机器学习:Kmeans聚类算法总结及GPU配置加速demo
Kmeans算法介绍
-
算法简介
- 该算法是一种贪心策略,初始化时随机选取N个质心,不断迭代,让周围元素到质心的误差累积和最小,从而找到质心或者说对应的簇。
-
核心步骤
- 先得到待分类的大量数据(多维向量)
- 初步尝试得到最佳的分类簇数量
- 根据最佳簇数量和随机起点作聚类
- 得到最佳簇划分的码矢,将其编制成固定顺序
- 计算得到个别数据对应的index,即码矢的索引序号
- 码矢的集合组成码本
-
评判指标
- 簇内相似度高,即被分类到某一簇的样本,离簇的距离足够小
- 簇间相似度低,即每个簇的差距较大,能表征更多信息
下面Python代码实践总结如下,分别布置在CPU和GPU上。
版本1:利用sklearn的kmeans算法,CPU上跑
-
好处
- 快速调用机器学习库,sklearn
- 适合进行码本训练和简单分类任务
-
劣势
- 问题当数据量大时,迭代速度较慢
-
参考链接:here
import module_kmeans
dir_in = r"/home/work/codebook_train_data/"

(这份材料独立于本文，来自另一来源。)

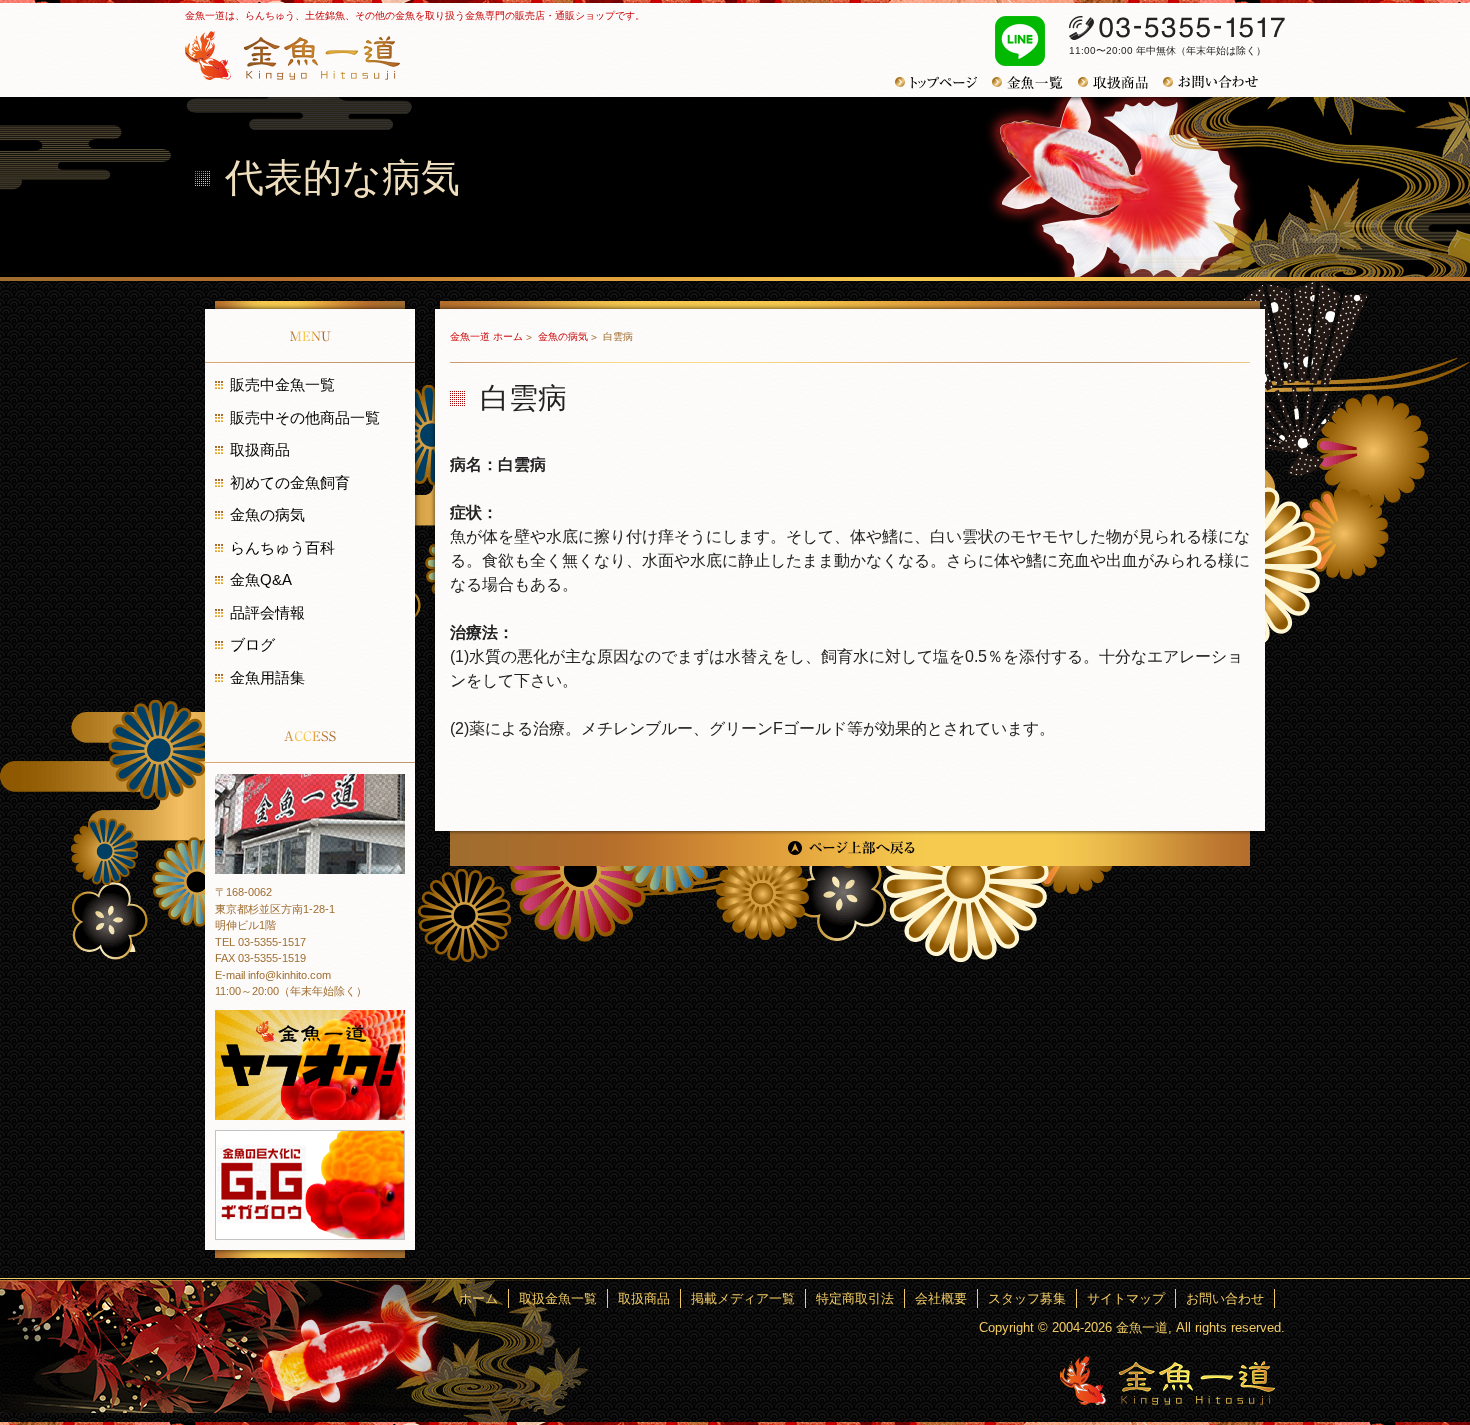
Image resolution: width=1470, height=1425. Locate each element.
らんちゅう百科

# module_kmeans.sf_kmeans(dir_in)
对应的调用脚本文件:sf_kmeans.py
,内部代码如下:
# -*- coding: utf-8 -*-
import sys
import os
import wave
from scipy.io import wavfile
import numpy as np
import pandas as pd
import matplotlib.pyplot as plt
# error
# from sklearn.datasets.samples_generator import make_blobs
from sklearn.datasets import make_blobs
from sklearn.cluster import KMeans
def sf_kmeans(path):
data = pd.read_csv(path + 'sf_taylor.csv')
X = data.iloc[:, 0:16] # get low 16 values
# X, y = make_blobs(n_samples=300, centers=4, cluster_std=0.60, random_state=0)
# plt.scatter(X[:, 0], X[:, 1])
# plt.close()
# plt.figure()
max_range = 1025
wcss = []
for i in range(1, max_range):
kmeans = KMeans(n_clusters=i, init='k-means++', max_iter=300, n_init=10, random_state=0)
kmeans.fit(X)
wcss.append(kmeans.inertia_)
plt.figure()
plt.grid(linestyle='-.')
plt.title('Elbow Method')
plt.xlabel('Number of clusters')
plt.ylabel('WCSS')
plt.plot(range(1, max_range), wcss)
plt.show()
plt.figure()
kmeans = KMeans(n_clusters=4, init='k-means++', max_iter=300, n_init=10, random_state=0)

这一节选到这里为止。